**Document:**
# 3996 Leadscrew Height Adjustment



## gymbo (Mar 31, 2015)

First I,ll say hello as this is my first post, you know the lurker thing. Also would like to thank you guys for the effort you put into this site makes it one of the better ones out there.
The problem seems to be the lead screw is sitting to low on the bed when I engage the half nuts the lower half actually pushes the lead screw up. So after doing a search and reading the manual it says to adjust the lead screw bearing assembly to fix this. However there is no vertical movement in mine , the bracket that bolts to the bed with two 1/4-20 bolts sits tight to the underneath of the bed against the ways and the two holes for the bolts are not slotted. 
The lead screw is 3/4" with the clutch and newer rear bearing assembly, the half nuts are the 10f-12
I do have a small mill and could machine the bracket to make it adjustable but thought I should ask first.

Thanks Jim


----------



## Tony Wells (Mar 31, 2015)

I would look more into adjustment of the half-nuts. If the bed of the machine has been resurfaced, that lowers the carriage, not raises it. I don't think I have ever seen an adjustable leadscrew. But, like an older gentleman I worked for told me...."Boy, there's a lot of things you ain't seen".


----------



## Nammar (Mar 31, 2015)

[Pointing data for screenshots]
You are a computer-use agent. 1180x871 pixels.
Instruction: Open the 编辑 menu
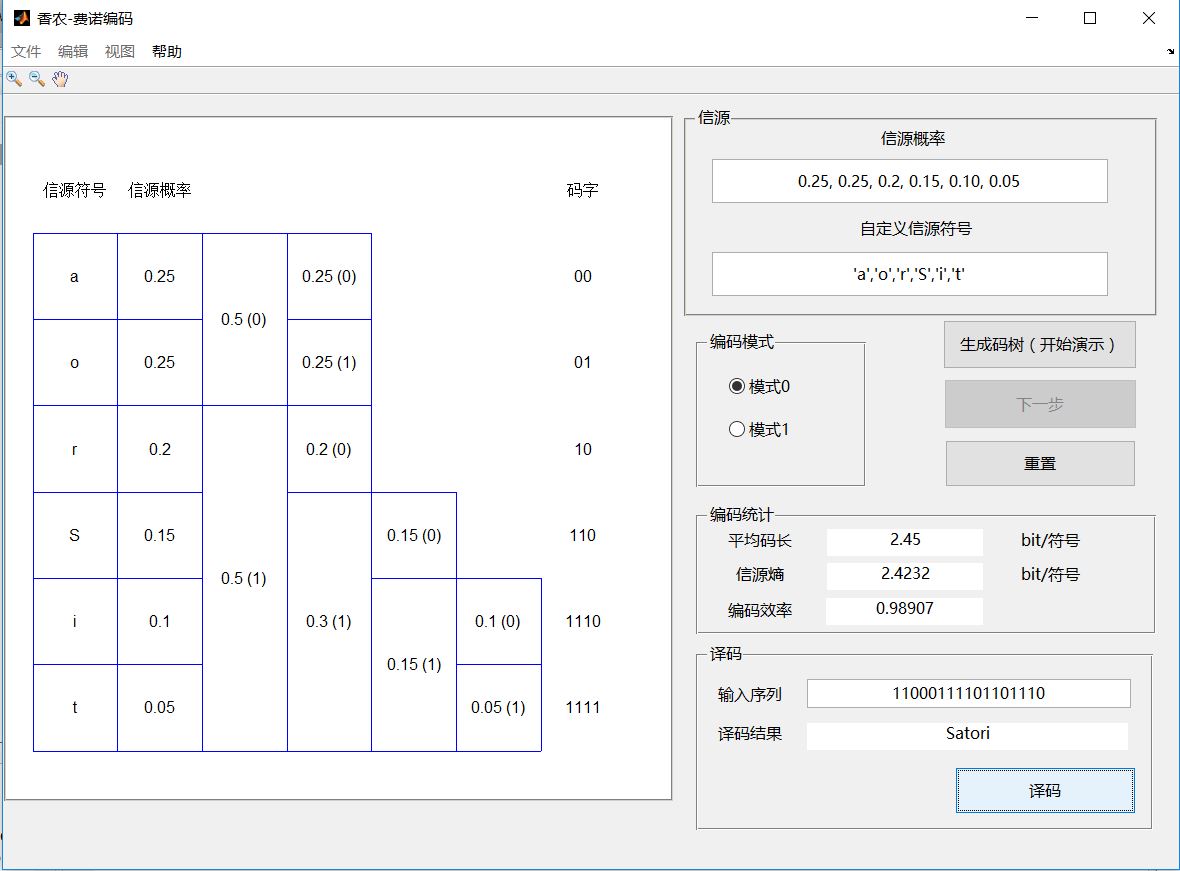(x=73, y=52)
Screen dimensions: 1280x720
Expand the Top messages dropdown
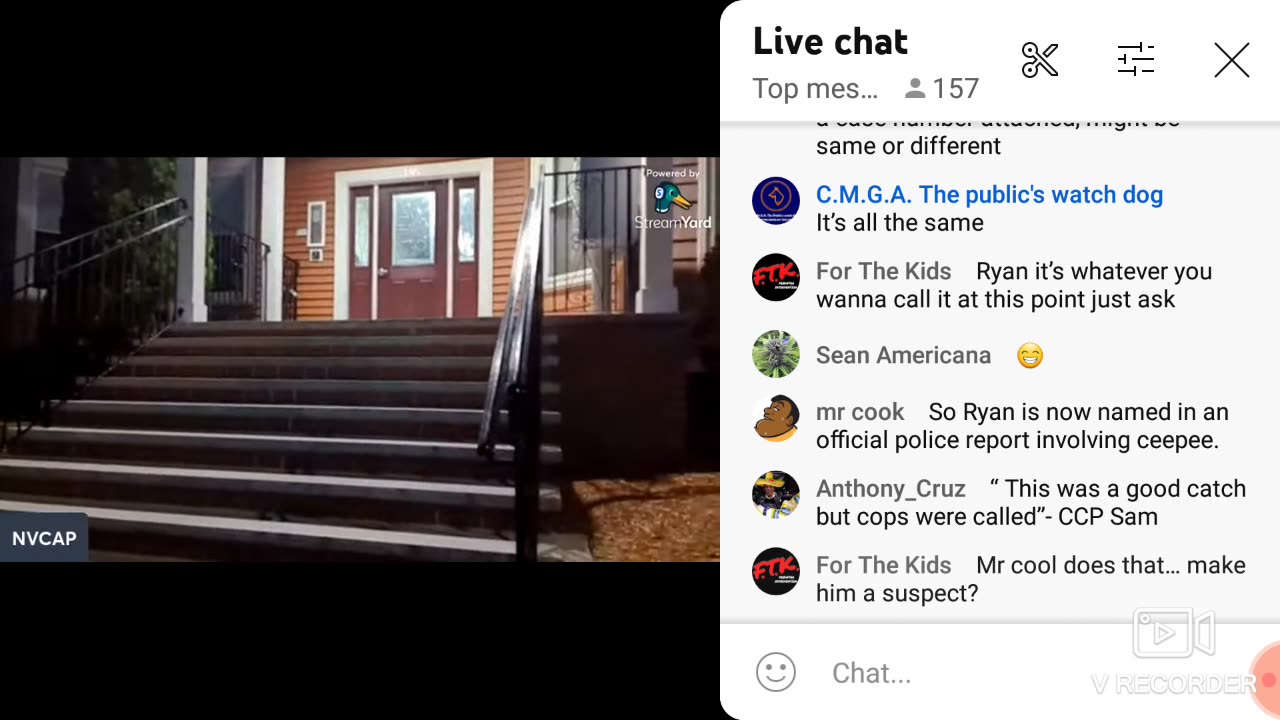[815, 89]
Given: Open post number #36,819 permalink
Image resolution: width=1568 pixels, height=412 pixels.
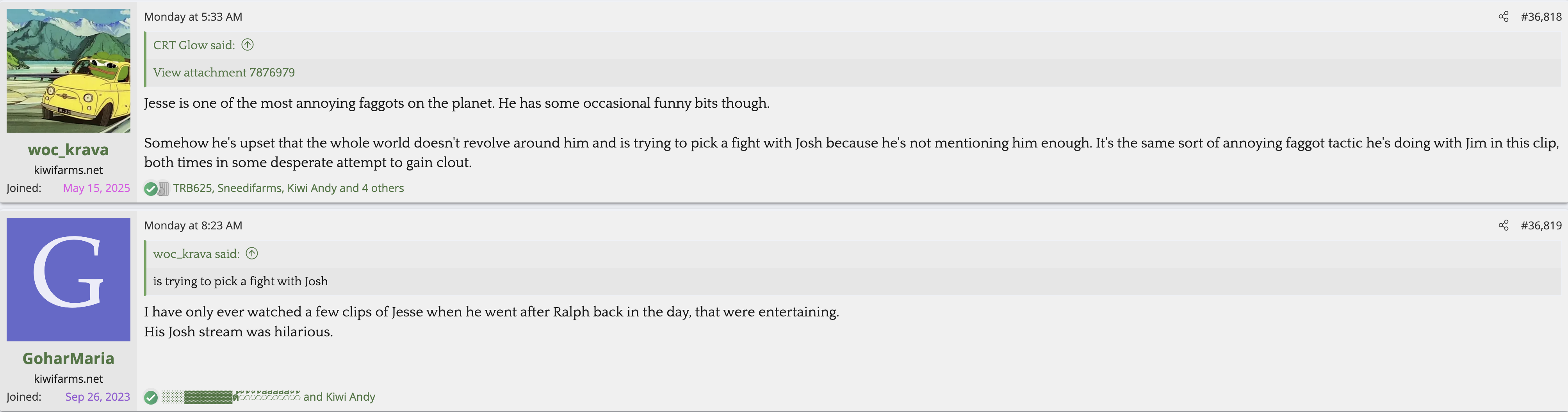Looking at the screenshot, I should click(1541, 226).
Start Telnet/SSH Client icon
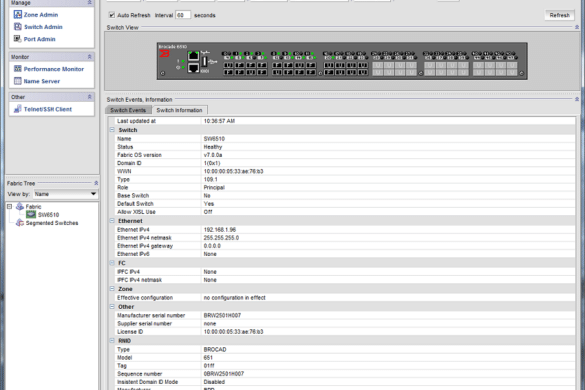Viewport: 585px width, 390px height. [x=18, y=109]
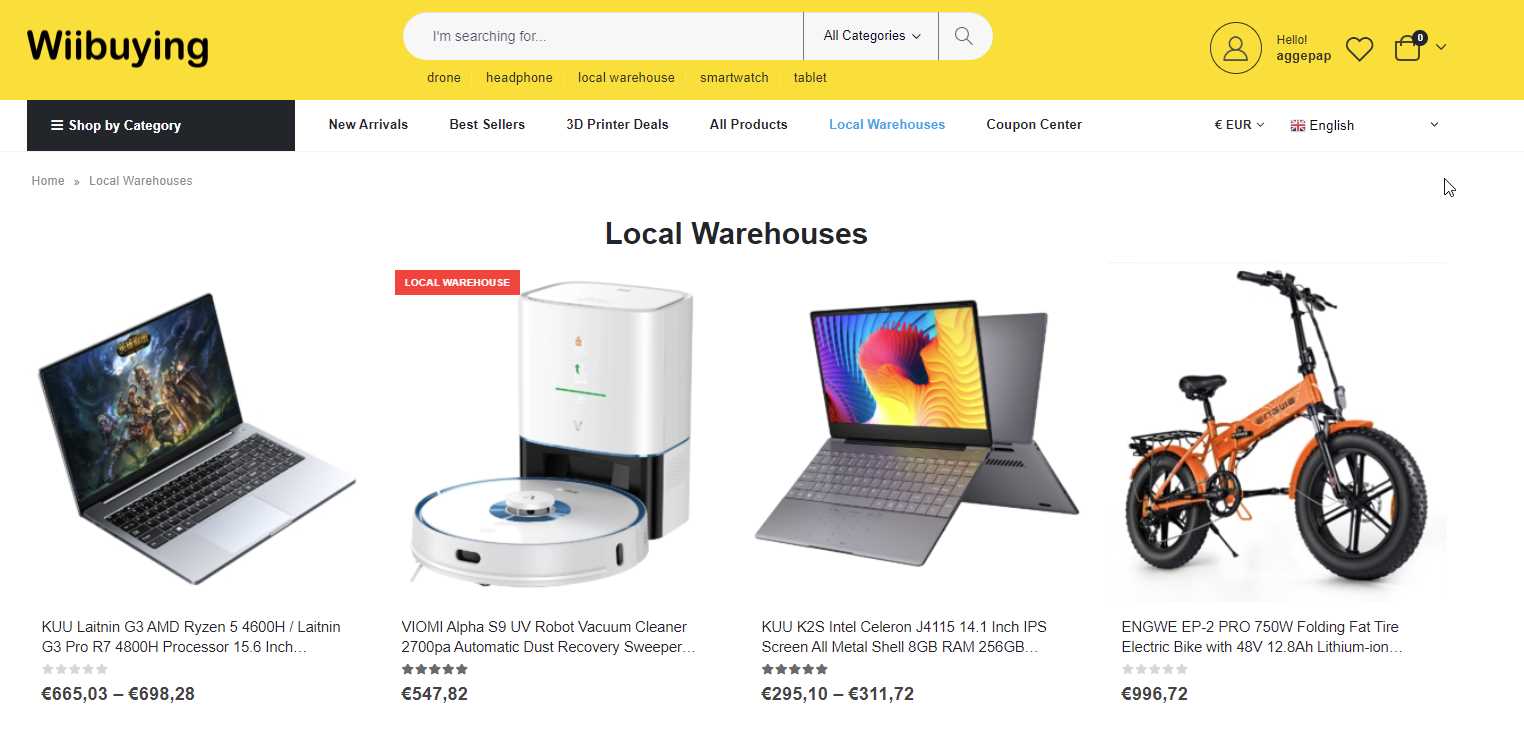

**Requests:**
1 - In the rows, switch "pixels" to "px" throughout the part that opens with the line containing "Screen dimensions: 1280x720" and closes with the end of the rows, changing nothing else, and give back only that part without the pictures.
2 - Please proceed with the leadscrew thread from the point where it stops.
The leadscrew thread and the rows come from unrelated sources.

**Responses to the exercise:**
1 -
Screen dimensions: 1280x720
Expand the Top messages dropdown
[815, 89]
Given: Open post number #36,819 permalink
Image resolution: width=1568 px, height=412 px.
Looking at the screenshot, I should click(1541, 226).
Start Telnet/SSH Client icon
Viewport: 585px width, 390px height. [x=18, y=109]

2 -
Dear Jim,

I bought a Polish made Andrychowska TUE-40 lathe from a fishing boat that was been scrapped, for the scrap price. During testing, when I wanted to engage the half nuts onto the leadscrew, the half nuts did not want to engage and they also caused the leadscrew to deflect. After stripping the apron to have a look see, the threaded parts of the half nuts were packed tightly with brass shavings. They must have turned a lot of brass on that ship. Nevertheless, a good clean-up of the half nuts and re-assembly solved this problem.

So, before going to adjust the height of the leadscrew, have a look at the half nuts. They may just be packed full of gunk. A simple cleaning job may just solve your problem. Geoffrey.


----------



## gymbo (Mar 31, 2015)

Atlas has no way of adjusting the half nuts the bracket that holds them is bolted directly to the apron and has two registry pins for alignment
Geoffrey that was the first thing I checked pulled the old (4 months old) nuts out to clean and saw the lower nut was shot, upper nut not quite as bad. Put in new nuts but its not engaging smoothly at all and the lower nut is pushing the lead screw up towards the ways long before the upper nuts engages the screw. If the ways had been ground I would think the upper nut would be engaging first. The half nuts open and close smoothly when lead screw is removed.  Jim


----------



## Strtspdlx (Mar 31, 2015)

I noticed on my lathe if I didn't have the jam nuts at the end of the lead screw adjusted correctly the lead screw would say and do the same thing your describing. I'm afraid yours may be a lot worse then mine but it's worth a shot


Sent from my iPhone using Tapatalk


----------



## Nammar (Mar 31, 2015)

Dear Jim,

Then I can only assume that it's an assembly issue and should be a quick fix. These brass half nuts are normally machined as a pair and should you remove them and place them on the leadscrew by hand, they should line up exactly with each other. You may just find that one of them is 180 degrees out and a simple turn around of one half, to properly align them up, may solve your problem. Lathes are pretty simple in their construction. Pictures would help a lot. Geoffrey.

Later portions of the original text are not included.